Patches break settings?? That simply cannot be. Some folks in this group
claim it's an imaginary side-effect. But when one's network connection is
borked after an update (seen this, handled that), there must be something
else which was the culprit. A re-installation of the O/S is sometimes
required, but it's just the user's fault, of course. Microsoft Knows Best.
User always takes blame.

 
> I've had similar frustrations with MS Word.  It is not so much
> outright bugs that give me grief, its the way Microsoft software
> acts like it knows better than I what I want to do.  Autocorrect,
> jumping margins, bullet points that appear out of nowhere... it
> drives me up the wall until I've hunted down those settings and
> turned them off.


There are actual support requests which are made solely due to this
behaviour, which is hard to disable. It sometimes leaves the user wrestling
with Word for a long time until professional support is needed. As you said,
margins and bulleting are a notoriety. Seen that, handled that, but at times
it makes me sweat in anger. A bit more of that and I will start throwing
chairs and blaming the developers. Developers! Developers! Developers!

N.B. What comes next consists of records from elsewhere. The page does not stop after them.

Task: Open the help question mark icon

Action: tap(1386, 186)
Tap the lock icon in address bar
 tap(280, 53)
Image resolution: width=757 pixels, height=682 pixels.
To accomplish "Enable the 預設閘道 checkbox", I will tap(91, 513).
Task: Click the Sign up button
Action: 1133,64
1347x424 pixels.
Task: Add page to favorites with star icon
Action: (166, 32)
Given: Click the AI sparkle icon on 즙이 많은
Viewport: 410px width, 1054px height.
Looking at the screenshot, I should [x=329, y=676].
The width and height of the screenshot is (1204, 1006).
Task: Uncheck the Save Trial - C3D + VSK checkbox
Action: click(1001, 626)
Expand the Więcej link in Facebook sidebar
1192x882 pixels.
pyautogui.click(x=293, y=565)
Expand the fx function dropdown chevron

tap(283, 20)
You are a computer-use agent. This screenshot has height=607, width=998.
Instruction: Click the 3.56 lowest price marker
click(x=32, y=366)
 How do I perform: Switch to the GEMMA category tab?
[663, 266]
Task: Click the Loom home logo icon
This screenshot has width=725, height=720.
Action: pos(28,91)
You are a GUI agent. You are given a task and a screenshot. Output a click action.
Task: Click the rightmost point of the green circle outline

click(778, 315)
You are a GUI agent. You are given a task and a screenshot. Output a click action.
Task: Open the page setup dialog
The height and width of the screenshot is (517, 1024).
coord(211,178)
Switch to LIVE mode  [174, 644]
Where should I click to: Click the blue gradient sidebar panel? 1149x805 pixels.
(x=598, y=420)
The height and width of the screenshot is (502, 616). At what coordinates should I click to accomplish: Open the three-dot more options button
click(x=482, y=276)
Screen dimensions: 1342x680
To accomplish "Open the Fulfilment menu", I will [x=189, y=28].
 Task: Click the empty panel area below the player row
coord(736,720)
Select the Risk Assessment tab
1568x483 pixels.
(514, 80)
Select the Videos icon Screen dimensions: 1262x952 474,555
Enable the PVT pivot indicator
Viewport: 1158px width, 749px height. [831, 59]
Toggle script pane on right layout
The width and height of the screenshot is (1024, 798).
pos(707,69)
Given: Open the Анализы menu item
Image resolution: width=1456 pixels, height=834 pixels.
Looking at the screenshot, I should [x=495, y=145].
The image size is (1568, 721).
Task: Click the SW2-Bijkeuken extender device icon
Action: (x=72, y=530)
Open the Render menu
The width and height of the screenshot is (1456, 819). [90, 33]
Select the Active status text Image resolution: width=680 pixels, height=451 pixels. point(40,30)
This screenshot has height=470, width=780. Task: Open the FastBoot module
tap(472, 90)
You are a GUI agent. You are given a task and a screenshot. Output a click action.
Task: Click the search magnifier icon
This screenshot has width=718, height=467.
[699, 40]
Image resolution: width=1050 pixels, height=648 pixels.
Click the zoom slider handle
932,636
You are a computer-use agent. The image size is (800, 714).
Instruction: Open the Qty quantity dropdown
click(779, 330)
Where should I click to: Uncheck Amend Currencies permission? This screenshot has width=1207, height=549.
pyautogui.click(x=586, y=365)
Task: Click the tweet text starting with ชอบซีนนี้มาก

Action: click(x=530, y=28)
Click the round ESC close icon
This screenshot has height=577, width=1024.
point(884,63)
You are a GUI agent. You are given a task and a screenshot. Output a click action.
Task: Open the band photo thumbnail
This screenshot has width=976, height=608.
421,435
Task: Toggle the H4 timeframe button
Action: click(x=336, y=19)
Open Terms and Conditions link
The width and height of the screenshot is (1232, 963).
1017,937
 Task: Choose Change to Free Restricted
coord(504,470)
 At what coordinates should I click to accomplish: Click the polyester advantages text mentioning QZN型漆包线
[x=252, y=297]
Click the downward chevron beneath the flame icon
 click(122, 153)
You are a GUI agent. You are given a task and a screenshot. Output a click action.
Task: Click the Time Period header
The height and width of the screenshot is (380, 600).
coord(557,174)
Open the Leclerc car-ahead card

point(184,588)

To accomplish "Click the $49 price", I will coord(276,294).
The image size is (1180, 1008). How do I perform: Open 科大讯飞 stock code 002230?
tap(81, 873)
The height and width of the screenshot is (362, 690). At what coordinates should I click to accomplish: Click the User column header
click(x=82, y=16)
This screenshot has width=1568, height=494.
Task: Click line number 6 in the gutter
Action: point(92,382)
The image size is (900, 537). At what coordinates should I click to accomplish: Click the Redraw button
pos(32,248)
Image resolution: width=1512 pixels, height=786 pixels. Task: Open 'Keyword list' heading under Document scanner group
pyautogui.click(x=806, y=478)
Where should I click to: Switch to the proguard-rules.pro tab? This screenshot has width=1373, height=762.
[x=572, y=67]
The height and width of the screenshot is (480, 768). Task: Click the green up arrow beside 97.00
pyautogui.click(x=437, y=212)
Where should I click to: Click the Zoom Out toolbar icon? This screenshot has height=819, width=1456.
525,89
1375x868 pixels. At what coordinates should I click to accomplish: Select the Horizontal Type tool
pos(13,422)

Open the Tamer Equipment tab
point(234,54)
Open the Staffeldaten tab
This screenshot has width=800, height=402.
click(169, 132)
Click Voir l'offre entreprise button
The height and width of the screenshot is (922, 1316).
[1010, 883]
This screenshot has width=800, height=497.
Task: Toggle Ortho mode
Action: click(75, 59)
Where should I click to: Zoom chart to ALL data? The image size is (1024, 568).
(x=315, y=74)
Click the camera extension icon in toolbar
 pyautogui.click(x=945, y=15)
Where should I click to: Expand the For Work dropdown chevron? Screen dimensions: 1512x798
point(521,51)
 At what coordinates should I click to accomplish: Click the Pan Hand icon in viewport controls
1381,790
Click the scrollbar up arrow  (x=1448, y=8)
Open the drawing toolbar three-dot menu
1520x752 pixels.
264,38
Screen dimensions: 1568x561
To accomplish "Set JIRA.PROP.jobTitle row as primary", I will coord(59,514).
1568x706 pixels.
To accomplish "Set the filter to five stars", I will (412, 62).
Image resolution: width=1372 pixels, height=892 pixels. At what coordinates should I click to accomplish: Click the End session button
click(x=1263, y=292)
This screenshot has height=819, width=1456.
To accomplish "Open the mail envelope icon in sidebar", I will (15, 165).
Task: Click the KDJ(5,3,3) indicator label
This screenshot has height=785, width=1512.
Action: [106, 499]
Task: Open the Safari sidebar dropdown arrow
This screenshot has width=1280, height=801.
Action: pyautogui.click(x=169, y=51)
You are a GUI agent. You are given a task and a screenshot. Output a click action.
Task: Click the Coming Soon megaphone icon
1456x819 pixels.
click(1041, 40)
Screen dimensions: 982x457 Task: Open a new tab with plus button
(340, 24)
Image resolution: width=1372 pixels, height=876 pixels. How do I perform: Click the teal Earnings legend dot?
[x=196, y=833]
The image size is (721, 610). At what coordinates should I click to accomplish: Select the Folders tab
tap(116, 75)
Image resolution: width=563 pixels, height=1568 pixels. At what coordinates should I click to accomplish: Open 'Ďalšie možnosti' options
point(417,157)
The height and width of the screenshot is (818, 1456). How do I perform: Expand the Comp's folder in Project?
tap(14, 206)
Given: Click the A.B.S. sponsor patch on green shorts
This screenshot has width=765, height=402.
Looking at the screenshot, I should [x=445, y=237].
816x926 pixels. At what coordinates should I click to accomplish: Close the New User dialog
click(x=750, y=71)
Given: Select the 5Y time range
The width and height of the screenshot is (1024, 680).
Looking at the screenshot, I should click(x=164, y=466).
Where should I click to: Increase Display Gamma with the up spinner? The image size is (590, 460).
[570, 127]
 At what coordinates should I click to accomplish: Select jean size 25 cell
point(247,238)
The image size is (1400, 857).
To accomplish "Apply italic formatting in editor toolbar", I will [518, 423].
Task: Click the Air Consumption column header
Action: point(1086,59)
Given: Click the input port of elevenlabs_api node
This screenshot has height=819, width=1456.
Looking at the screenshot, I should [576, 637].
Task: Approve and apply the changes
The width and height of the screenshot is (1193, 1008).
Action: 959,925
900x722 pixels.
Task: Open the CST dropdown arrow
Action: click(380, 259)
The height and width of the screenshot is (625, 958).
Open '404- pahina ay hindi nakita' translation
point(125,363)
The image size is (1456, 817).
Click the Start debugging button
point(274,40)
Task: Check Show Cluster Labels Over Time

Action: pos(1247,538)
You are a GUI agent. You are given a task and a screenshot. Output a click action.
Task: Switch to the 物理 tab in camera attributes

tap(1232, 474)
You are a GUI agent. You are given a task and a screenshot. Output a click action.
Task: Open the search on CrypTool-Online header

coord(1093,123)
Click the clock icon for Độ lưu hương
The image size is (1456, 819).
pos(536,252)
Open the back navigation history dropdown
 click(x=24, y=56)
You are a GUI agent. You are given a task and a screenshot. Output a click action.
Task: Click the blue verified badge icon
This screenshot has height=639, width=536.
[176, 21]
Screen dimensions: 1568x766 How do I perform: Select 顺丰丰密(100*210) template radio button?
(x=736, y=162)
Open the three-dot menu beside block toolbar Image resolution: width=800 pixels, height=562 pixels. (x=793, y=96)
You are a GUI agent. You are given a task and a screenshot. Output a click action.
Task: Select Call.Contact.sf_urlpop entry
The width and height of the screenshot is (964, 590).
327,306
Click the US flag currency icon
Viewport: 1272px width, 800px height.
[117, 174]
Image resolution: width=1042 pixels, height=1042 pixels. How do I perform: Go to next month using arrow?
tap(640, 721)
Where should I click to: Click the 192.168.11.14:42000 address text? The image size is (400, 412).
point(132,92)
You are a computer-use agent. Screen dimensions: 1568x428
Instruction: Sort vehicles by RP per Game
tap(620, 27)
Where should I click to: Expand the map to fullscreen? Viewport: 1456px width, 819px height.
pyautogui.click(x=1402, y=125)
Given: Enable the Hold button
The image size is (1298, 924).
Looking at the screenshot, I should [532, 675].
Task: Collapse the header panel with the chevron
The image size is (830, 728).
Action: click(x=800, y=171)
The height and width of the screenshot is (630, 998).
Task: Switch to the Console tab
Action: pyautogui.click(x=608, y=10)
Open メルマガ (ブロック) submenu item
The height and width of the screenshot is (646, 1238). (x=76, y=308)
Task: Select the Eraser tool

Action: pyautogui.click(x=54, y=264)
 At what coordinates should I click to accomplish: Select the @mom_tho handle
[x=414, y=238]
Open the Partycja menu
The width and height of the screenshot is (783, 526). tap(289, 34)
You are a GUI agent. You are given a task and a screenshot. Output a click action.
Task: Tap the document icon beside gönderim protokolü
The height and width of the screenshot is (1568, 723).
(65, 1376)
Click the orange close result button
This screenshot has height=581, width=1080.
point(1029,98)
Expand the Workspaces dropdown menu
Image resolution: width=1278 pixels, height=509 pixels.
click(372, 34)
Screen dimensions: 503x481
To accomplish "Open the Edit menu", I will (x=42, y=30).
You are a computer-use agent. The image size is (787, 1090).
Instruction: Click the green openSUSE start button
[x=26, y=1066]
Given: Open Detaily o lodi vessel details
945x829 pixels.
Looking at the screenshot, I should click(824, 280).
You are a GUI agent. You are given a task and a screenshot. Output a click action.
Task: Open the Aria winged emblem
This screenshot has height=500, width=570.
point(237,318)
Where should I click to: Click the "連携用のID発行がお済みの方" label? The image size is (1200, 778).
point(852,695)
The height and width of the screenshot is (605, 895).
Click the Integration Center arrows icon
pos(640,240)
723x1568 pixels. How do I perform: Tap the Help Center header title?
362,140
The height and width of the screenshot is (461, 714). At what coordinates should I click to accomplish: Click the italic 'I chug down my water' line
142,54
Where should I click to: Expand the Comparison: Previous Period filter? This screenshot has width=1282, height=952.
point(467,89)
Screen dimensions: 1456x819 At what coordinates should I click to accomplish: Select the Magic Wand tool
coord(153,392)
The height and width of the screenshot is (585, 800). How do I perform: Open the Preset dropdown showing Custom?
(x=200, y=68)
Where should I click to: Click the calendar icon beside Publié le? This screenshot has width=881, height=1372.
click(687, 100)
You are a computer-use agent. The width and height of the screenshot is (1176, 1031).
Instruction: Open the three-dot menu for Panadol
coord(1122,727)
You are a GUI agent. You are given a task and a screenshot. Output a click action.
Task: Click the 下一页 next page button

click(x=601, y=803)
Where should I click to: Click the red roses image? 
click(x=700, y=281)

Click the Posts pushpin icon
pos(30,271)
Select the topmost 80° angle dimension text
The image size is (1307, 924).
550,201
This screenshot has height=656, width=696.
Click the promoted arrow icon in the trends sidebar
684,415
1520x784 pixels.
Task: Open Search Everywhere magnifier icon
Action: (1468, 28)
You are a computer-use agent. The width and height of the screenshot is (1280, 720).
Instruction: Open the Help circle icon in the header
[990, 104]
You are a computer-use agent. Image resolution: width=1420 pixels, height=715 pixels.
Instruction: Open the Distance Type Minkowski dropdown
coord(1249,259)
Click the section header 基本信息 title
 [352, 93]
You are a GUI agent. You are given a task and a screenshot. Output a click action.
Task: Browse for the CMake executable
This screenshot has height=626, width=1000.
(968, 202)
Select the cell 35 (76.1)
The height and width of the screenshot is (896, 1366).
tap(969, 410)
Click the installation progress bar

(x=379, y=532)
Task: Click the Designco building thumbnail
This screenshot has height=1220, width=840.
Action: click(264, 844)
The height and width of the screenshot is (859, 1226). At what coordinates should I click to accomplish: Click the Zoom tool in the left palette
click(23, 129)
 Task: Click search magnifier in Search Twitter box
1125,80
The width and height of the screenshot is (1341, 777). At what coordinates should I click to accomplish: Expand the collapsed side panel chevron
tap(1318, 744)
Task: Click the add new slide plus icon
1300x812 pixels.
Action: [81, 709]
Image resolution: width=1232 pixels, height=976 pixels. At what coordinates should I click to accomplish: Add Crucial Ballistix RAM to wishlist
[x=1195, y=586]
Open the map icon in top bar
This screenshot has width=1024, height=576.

> It may have taken a bit of work to configure my Linux desktop with
> the apps and layout I like, but its behavior is much more reliable
> and consistent than the Windows system.  On Windows, every time we
> update a commercial closed source application or OS component, it
> seems like something breaks.  Each vendor makes system changes to
> push their own marketing agenda.  They release new codecs that
> force you to update your media player and then bork other apps when
> you install it.  I'm done with it, and now so is my girlfriend.
> Mplayer with the full codec bundle plays every file type I've
> thrown at it, including WMP and MOV files.  OpenOffice works fine
> as an MS Office replacement.  If we can get Wine to play our
> favorite video games, the last real Windows box in the house might
> just suffer a FORMAT C: and be replaced by Yet Another Linux
> Install (that would be number 4 in our house).
> 
> Just had to share the anecdote.
> 
> Thad


FORMAT C:? Why? Let the Penguin take this pleasure, X-Peeing in the snow.